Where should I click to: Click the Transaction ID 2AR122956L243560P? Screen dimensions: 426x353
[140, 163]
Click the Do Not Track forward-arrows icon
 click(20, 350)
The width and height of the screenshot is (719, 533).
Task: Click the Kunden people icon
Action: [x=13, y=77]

:::::

**WORK TASK**
Write the data back out verbatim.

**ANSWER SPACE**
Where should I click to: Click the Transaction ID 2AR122956L243560P? Screen dimensions: 426x353
[140, 163]
Click the Do Not Track forward-arrows icon
 click(20, 350)
The width and height of the screenshot is (719, 533).
Task: Click the Kunden people icon
Action: [x=13, y=77]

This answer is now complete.